What is Categorical Data?
Categorical data refers to data that is divided into groups or categories rather than numerical values.
Examples
- A, B, C
- Male / Female
- Kids / Middle Age / Senior
- Sweet / Salted
- Red / Yellow
These are labels or groups — not measurable numbers.
This type of grouped data is known as Categorical Data.
Types of Categorical Data
Categorical data is mainly of two types:
- Nominal Data
- Ordinal Data
1. Nominal Data
Nominal data has:
- No order
- No ranking
- No mathematical meaning
Examples
- Male / Female
- Cat / Dog / Horse
- Red / Blue / Green
You cannot perform mathematical operations on them.
Male + Female ❌
Cat – Dog ❌
This is why it is called Nominal Data.
2. Ordinal Data
Ordinal data has a clear order or ranking.
Examples
- Strongly Agree → Neutral → Strongly Disagree
- First Rank → Second Rank → Third Rank
The categories follow a logical sequence. Therefore, it is called Ordinal Data.
Why Do We Need Encoding?
- Machine Learning models do not understand text values.
- They only understand numerical values such as 0, 1, 2, etc.
- Therefore, we must convert categorical data into numbers.

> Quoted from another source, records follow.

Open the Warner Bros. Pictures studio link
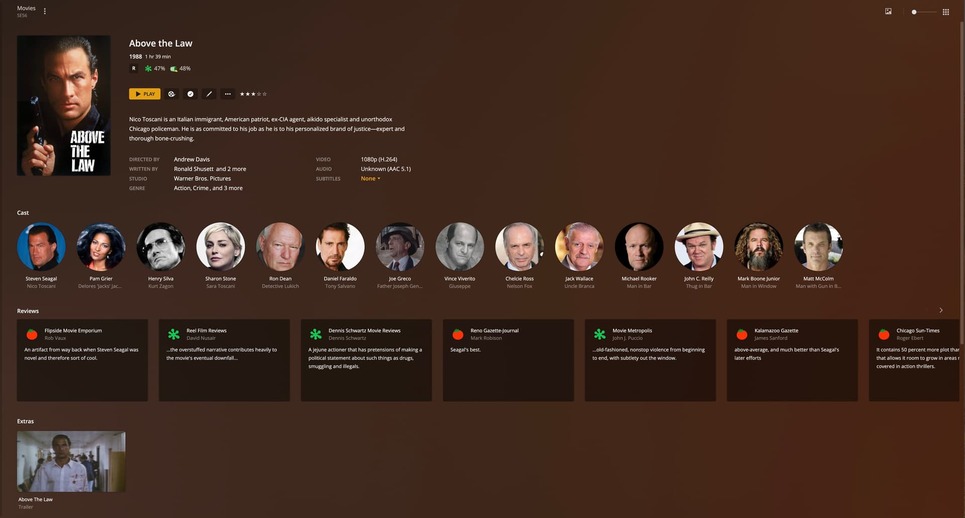 (202, 178)
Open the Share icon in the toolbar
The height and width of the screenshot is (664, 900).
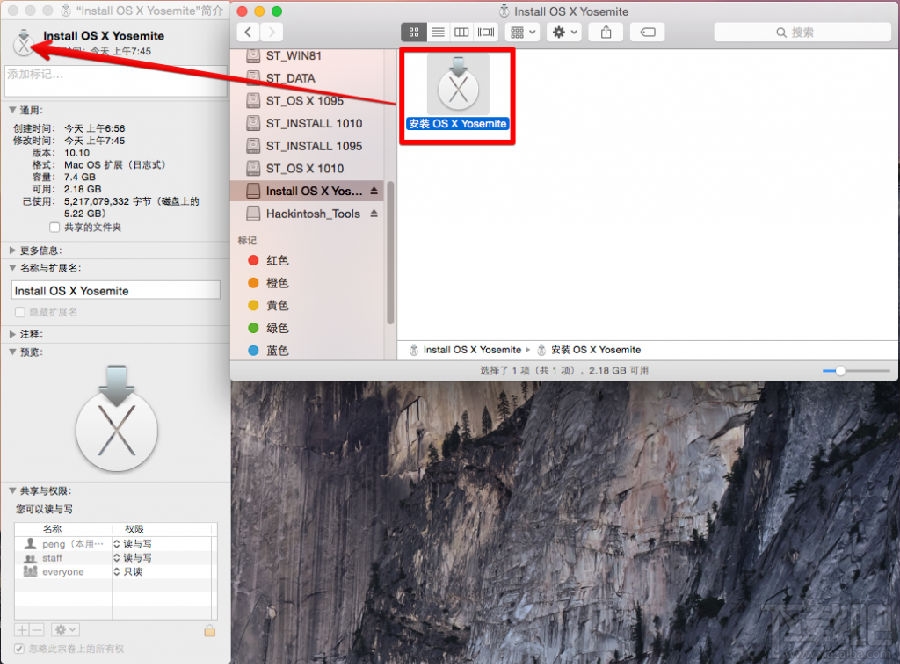click(606, 31)
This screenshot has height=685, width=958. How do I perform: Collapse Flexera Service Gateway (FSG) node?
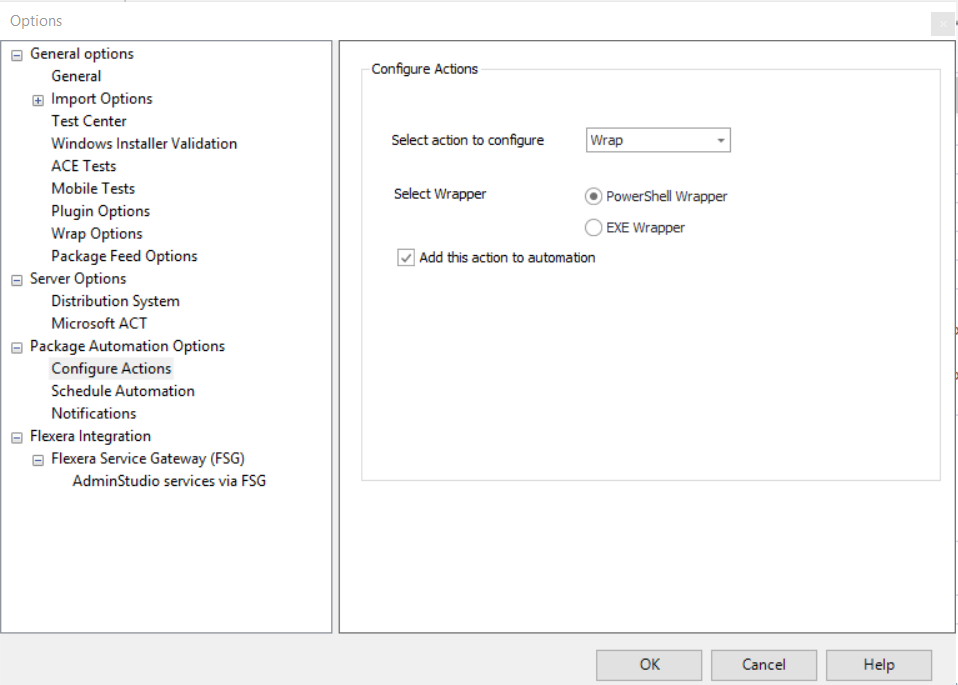click(x=38, y=460)

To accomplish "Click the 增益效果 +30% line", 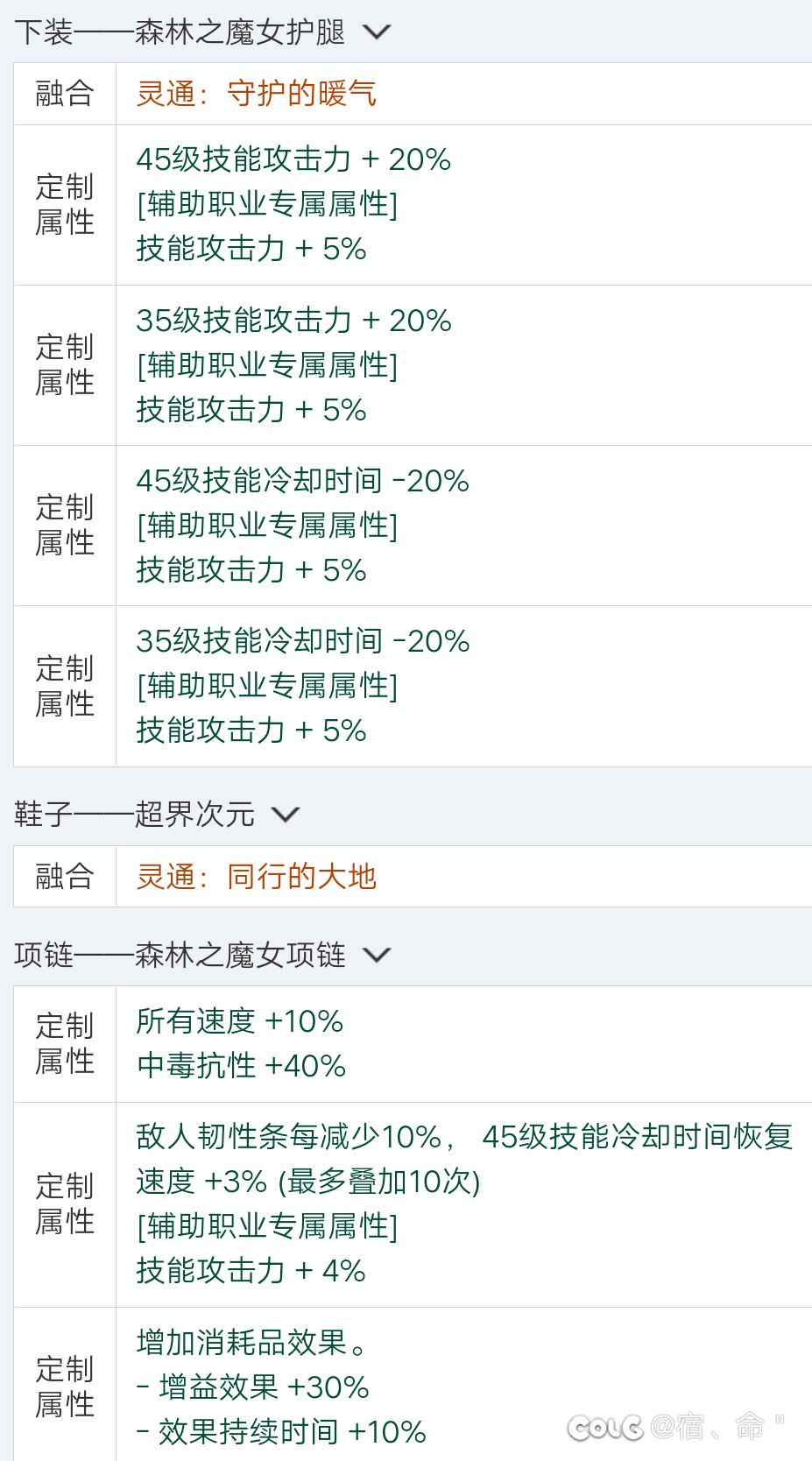I will [x=253, y=1387].
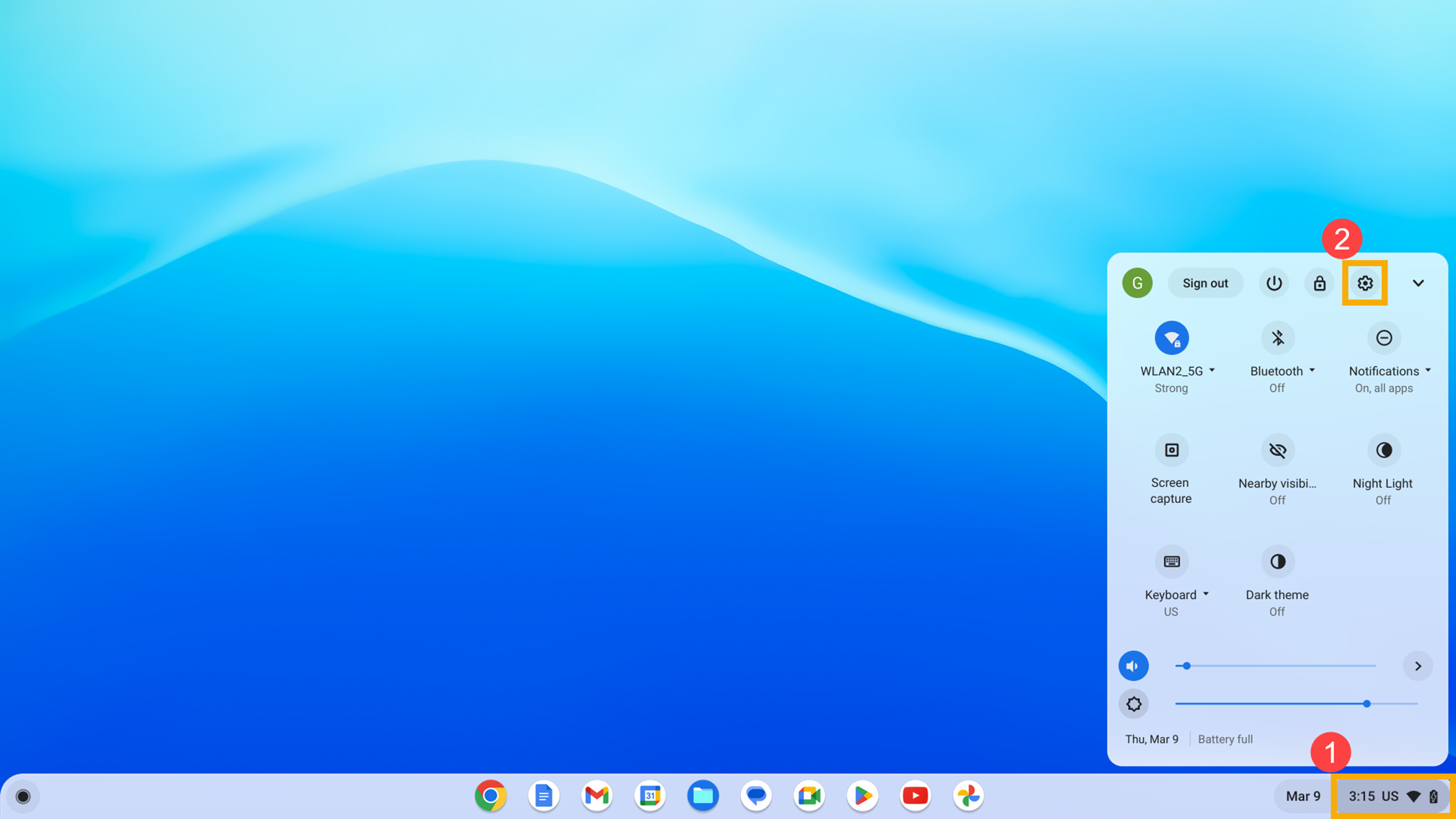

This conversion process is called Encoding.
Encoding Techniques
The two most commonly used encoding techniques are:
- One Hot Encoding
- Label Encoding
Other methods include Ordinal Encoding and Target Encoding.
One Hot Encoding
In One Hot Encoding:
- Each category gets a separate column.
- Values are represented using 0 and 1.
- It creates a binary representation.
Example: Animal Dataset
Original Data
| Index | Animal |
|---|---|
| 1 | Cat |
| 2 | Dog |
| 3 | Horse |
After One Hot Encoding
| Index | Cat | Dog | Horse |
|---|---|---|---|
| 1 | 1 | 0 | 0 |
| 2 | 0 | 1 | 0 |
| 3 | 0 | 0 | 1 |
If there are n categories, One Hot Encoding creates n new columns.
Label Encoding
Label Encoding converts each category into a unique number.
Original Data
| Index | Animal |
|---|---|
| 1 | Cat |
| 2 | Dog |
| 3 | Horse |
After Label Encoding
| Index | Animal |
|---|---|
| 1 | 0 |
| 2 | 1 |
| 3 | 2 |
Cat → 0
Dog → 1
Horse → 2
Difference Between One Hot Encoding and Label Encoding
| Feature | One Hot Encoding | Label Encoding |
|---|---|---|
| Number of Columns | Multiple columns | Single column |
| Values | 0 and 1 | 0, 1, 2... |
| Best Used For | Nominal Data | Ordinal Data |
| Order Problem | No order issue | May create false ranking |
Important Note
If Label Encoding is used for nominal data, the model may assume:
Horse (2) > Dog (1) > Cat (0)
But in reality, there is no ranking.
- For Nominal Data → Use One Hot Encoding
- For Ordinal Data → Use Label Encoding
Practical Implementation in Python
One Hot Encoding
import pandas as pd
data = {'Animal': ['Cat', 'Dog', 'Horse']}
df = pd.DataFrame(data)
pd.get_dummies(df)
Label Encoding
Sample Dataset
import pandas as pd
data = {
'Commodity': ['Cotton', 'Rice', 'Wheat', 'Cotton'],
'Year': [2005, 2005, 2006, 2007],
'Month': [9, 10, 11, 12],
'Price': [1992, 1500, 1800, 2100]
}
df = pd.DataFrame(data)
print(df)
Output
| Commodity | Year | Month | Price |
|---|---|---|---|
| Cotton | 2005 | 9 | 1992 |
| Rice | 2005 | 10 | 1500 |
| Wheat | 2006 | 11 | 1800 |
| Cotton | 2007 | 12 | 2100 |
🔹 PART 1: Label Encoding
Step 1: Import Library
from sklearn.preprocessing import LabelEncoder
Step 2: Create Encoder Object
le = LabelEncoder()
Step 3: Apply Encoding
df['Commodity_Label'] = le.fit_transform(df['Commodity'])
Function Meaning
| Function | Meaning |
|---|---|
| fit() | Learns unique categories |
| transform() | Converts categories to numbers |
| fit_transform() | Performs both steps |
Mapping
print(dict(zip(le.classes_, le.transform(le.classes_))))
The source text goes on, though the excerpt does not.